À l'article 5, le texte prévoit que tout étudiant pourra, à sa demande et avec l'accord du président ou du directeur de l'établissement dans lequel il est inscrit, suspendre temporairement, pour une durée maximale d'une année universitaire, sa présence dans l'établissement, dans le dessein d'exercer d'autres activités lui permettant d'acquérir des compétences utiles à sa formation, ou de favoriser un projet personnel ou professionnel.
Le groupe Les Républicains n'est pas opposé au principe d'une année de césure, qui se pratique dans les grandes écoles : c'est une très bonne chose. Mais nous ne souhaitons pas qu'elle donne automatiquement lieu au versement des bourses : celui-ci devrait se faire en fonction du projet professionnel ou personnel que présente l'étudiant, et il ne devrait pas y avoir d'automaticité.

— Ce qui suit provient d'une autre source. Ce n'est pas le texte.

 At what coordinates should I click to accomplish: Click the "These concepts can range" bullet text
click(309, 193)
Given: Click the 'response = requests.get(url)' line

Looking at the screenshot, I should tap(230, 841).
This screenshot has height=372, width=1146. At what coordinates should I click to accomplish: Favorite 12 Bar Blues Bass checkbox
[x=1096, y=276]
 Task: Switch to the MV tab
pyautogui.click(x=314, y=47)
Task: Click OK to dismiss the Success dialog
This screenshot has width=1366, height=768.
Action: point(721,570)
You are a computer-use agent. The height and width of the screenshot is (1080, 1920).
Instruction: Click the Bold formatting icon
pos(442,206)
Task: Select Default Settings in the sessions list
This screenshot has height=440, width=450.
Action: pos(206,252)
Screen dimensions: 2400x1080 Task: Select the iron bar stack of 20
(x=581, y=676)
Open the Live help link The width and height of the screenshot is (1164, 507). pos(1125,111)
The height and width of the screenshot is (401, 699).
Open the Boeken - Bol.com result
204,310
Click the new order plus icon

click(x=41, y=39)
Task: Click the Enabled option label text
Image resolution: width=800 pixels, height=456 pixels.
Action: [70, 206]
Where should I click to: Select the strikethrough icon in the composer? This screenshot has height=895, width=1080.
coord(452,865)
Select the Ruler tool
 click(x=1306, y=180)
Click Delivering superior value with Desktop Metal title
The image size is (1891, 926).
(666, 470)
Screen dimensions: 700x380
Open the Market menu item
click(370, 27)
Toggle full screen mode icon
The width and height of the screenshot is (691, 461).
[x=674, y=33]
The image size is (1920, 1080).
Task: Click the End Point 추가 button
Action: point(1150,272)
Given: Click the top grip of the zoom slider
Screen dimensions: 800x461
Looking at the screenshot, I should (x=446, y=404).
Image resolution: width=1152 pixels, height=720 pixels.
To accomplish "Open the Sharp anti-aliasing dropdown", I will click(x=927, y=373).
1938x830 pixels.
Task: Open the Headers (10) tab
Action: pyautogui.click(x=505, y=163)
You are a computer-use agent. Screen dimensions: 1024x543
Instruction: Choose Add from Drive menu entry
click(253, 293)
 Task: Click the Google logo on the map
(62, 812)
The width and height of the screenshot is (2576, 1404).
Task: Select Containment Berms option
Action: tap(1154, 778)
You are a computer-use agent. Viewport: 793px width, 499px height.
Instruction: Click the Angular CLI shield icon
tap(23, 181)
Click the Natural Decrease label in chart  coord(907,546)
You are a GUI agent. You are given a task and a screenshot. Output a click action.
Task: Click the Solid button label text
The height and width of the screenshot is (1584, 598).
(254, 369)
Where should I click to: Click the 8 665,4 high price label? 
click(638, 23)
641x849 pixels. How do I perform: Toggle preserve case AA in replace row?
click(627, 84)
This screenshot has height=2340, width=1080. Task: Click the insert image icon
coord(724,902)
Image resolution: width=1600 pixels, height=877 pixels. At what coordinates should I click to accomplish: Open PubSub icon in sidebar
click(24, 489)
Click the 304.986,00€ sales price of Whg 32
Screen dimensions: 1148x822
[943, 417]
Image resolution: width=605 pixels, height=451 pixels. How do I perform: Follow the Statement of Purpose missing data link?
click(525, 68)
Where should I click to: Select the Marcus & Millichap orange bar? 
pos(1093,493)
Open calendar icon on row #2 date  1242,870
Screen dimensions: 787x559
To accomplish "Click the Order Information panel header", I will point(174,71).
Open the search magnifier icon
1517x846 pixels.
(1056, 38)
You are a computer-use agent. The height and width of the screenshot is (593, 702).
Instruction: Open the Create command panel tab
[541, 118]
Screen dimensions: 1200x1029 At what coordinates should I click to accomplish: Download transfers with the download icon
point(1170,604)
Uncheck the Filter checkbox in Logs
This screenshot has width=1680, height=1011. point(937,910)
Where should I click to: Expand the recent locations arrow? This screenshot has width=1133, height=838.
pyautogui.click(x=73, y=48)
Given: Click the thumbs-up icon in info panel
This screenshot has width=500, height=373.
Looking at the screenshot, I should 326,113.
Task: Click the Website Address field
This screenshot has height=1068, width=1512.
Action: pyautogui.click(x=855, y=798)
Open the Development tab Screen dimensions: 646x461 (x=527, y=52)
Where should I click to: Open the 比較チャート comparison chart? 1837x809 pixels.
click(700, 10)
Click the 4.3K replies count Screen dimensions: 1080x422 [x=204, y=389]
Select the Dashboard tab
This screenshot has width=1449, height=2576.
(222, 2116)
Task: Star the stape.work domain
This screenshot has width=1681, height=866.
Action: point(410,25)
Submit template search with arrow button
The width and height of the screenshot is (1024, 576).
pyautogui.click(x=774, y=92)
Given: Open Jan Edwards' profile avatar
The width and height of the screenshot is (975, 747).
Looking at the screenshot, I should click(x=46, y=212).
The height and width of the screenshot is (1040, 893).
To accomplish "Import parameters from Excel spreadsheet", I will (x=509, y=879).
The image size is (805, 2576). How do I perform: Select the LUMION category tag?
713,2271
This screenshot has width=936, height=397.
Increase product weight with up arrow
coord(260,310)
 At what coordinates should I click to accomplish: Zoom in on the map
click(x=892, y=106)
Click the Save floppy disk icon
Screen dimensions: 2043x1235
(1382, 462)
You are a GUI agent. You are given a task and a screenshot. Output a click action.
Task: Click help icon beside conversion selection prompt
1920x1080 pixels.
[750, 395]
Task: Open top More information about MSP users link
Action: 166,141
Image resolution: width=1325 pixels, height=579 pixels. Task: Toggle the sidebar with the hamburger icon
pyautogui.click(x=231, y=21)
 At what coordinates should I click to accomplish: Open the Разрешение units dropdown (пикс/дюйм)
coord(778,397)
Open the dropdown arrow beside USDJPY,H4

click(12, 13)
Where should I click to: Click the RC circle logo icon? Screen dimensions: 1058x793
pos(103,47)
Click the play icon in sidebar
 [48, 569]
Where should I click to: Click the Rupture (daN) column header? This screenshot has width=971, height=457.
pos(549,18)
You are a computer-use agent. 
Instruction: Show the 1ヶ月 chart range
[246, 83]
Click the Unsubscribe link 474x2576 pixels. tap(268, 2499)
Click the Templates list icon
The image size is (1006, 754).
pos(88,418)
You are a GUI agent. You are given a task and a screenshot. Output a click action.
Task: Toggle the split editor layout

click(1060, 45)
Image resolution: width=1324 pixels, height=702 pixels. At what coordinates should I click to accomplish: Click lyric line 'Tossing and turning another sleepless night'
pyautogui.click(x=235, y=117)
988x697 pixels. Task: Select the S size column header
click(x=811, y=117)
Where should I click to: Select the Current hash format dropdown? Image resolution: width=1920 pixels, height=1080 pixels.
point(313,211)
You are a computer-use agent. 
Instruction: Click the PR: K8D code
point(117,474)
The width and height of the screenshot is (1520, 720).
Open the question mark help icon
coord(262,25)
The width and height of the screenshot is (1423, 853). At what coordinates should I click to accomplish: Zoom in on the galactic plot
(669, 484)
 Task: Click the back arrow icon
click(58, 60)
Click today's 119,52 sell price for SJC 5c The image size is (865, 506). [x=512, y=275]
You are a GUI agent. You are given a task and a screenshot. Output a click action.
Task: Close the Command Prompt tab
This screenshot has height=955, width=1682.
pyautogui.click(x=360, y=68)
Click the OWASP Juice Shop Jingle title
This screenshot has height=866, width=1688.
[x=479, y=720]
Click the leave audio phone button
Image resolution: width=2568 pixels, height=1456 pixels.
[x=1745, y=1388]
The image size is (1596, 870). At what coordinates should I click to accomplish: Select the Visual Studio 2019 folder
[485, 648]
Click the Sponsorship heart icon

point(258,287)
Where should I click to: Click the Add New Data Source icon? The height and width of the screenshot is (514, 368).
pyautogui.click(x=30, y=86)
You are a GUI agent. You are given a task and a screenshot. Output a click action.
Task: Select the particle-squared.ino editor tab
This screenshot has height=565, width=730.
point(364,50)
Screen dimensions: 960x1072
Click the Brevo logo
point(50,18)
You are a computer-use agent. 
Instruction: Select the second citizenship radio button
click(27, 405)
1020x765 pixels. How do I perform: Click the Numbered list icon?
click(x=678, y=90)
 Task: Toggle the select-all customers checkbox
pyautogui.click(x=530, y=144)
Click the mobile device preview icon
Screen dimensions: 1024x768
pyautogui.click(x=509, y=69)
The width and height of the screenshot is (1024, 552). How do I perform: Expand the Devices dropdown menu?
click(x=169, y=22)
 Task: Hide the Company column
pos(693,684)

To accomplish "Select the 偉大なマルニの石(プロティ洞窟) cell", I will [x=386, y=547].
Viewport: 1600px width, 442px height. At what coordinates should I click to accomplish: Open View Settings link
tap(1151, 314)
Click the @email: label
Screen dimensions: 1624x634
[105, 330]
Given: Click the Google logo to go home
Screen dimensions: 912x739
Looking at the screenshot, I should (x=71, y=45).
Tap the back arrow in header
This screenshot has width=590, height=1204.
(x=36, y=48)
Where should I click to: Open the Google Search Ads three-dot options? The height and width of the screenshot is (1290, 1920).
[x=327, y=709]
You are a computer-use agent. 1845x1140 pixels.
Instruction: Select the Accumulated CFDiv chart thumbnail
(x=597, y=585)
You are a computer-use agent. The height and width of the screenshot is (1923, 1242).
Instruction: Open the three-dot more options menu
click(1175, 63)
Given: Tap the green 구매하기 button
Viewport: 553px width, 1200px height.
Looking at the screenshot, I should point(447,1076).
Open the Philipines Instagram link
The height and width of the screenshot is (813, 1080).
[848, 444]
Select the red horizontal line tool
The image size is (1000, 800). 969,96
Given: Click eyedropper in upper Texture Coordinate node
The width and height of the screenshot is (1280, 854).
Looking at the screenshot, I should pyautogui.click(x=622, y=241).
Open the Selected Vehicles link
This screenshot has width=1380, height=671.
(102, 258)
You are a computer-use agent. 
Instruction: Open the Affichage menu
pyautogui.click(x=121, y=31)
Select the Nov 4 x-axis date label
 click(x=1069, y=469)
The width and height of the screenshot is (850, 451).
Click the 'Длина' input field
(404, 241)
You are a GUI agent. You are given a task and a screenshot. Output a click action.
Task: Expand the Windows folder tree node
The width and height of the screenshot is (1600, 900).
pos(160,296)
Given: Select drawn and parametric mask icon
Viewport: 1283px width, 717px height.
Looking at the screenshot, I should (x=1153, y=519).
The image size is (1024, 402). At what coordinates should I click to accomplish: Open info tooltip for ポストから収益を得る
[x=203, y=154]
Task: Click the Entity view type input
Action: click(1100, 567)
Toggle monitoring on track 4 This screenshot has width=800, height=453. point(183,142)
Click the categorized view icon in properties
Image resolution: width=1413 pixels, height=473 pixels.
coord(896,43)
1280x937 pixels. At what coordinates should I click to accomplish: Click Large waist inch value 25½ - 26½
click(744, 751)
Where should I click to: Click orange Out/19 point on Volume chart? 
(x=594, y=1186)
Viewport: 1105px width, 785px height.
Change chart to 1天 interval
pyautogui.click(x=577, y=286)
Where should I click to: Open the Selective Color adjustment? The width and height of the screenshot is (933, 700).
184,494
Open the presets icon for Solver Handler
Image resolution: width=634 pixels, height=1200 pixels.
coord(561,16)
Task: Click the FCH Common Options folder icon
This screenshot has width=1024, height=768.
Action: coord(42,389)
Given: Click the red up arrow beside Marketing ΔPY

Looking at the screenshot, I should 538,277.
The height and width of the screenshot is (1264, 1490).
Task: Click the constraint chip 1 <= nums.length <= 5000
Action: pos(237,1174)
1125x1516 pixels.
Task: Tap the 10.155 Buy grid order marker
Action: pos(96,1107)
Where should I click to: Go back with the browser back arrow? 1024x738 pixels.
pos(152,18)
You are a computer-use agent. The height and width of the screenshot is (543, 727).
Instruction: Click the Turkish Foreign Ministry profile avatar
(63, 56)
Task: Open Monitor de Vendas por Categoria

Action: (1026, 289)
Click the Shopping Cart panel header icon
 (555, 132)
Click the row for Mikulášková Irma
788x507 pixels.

Enfin, je voudrais remettre certains éléments en perspective. En effet, malgré les efforts budgétaires réalisés durant la période 2007-2012, où 15 milliards d'euros furent investis dans l'enseignement supérieur et la recherche, à l'heure actuelle, à l'échelle mondiale, notre enseignement supérieur connaît un déficit de compétitivité. Nous sommes nombreux, ce soir, à reconnaître qu'il faut poursuivre la mise en oeuvre des orientations liées à la stratégie de Lisbonne. Conformément à celle-ci, l'élévation du niveau de qualification des citoyens européens en général, et, pour ce qui nous concerne, des citoyens français, nécessite des évolutions conjointes à au moins deux niveaux : des évolutions organisationnelles pour améliorer globalement l'efficacité de notre système d'enseignement supérieur et de recherche, et des évolutions dans le financement du système, qui nécessite plus de moyens, à un moment où il sera difficile d'augmenter la dépense publique. Cela oblige, là encore, à repenser les leviers d'action permettant à nos établissements d'enseignement supérieur d'augmenter leurs ressources en dehors du budget de l'État.
De fait, nous ne pouvons ignorer la compétition internationale dans la production et la transmission des savoirs.